Following @wsnook , collecting data on a clear scenario (e.g. hydroponics food growth) for optimization would be a terrific first stage. This would already give momentum data for algorithms to chew on. This would also check whether the community is on a good track to get more.

This is my approach with respect to optimization at this stage. But the whole thread and its breadth is really interesting. I hope such a first step can go toward the fully-fledged version envisioned by @webbhm.

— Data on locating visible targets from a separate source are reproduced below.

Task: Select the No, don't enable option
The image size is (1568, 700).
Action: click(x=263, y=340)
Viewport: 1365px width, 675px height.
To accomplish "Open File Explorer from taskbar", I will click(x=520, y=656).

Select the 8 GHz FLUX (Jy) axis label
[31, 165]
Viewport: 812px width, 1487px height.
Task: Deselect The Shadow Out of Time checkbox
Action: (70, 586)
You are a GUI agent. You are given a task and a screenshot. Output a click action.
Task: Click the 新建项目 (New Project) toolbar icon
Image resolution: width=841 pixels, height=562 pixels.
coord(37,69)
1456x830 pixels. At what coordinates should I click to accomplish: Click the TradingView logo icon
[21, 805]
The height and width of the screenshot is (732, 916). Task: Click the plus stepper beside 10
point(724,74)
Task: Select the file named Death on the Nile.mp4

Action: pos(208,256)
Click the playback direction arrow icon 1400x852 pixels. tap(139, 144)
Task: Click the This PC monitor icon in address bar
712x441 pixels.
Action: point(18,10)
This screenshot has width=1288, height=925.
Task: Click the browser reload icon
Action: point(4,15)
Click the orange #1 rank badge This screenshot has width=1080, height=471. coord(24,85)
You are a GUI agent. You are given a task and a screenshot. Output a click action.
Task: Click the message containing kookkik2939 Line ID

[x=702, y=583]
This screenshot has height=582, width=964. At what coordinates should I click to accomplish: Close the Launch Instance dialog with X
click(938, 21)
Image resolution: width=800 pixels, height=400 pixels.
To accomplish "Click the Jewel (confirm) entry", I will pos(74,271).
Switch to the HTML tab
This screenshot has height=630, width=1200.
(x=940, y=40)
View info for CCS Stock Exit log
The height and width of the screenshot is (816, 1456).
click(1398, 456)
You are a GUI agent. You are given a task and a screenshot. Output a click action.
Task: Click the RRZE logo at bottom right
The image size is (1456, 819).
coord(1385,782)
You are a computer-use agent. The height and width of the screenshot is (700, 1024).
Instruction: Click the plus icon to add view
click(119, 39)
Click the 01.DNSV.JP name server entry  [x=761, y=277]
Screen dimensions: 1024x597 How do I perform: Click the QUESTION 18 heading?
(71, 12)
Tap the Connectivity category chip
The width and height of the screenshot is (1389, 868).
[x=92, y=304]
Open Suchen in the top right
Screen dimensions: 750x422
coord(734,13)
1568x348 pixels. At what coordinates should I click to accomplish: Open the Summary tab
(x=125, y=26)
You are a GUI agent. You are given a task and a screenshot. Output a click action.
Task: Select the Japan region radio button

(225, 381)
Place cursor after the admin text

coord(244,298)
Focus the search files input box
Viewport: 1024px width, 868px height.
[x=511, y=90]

For folks who haven’t seen it, the Plant Growth Chamber Handbook goes on at great length about how to record and report measurements for scientific studies involving plants in growth chambers.

I found the link on the USDA’s NCERA-101 Committee on Controlled Environment Technology and Use publications page. They also link to the International Lighting in Controlled Environments Workshop which might be useful if people want to look at recipes that involve variations in lighting.


Also, you might want to take a look at NCERA-101’s Guidelines for Measuring and Reporting Environmental Parameters for Plant Experiments in Controlled Environments. This is their background blurb from the main page:

Conditions in controlled environment plant growth rooms & chambers, greenhouses and tissue culture facilities should be reported in detail to allow for comparison of results and duplication of experiments. The guidelines presented here, including additional explanations and reporting examples, should help meet these aims and describe what is deemed the minimum required amount of information that should be gathered and reported. They also highlight parameters that could be important, but that may not have been considered for measurement and reporting.


@wsnook I don’t know how I’ve never run into NCERA-101’s publications before. I’ve seen the Plant Growth Chamber Handbook but didn’t know they had so much else.

As a note, the link you gave in the last post is returning a 404 error. I think this is the new link:

@jimbell @ferguman This a pretty complete summary of everything to track.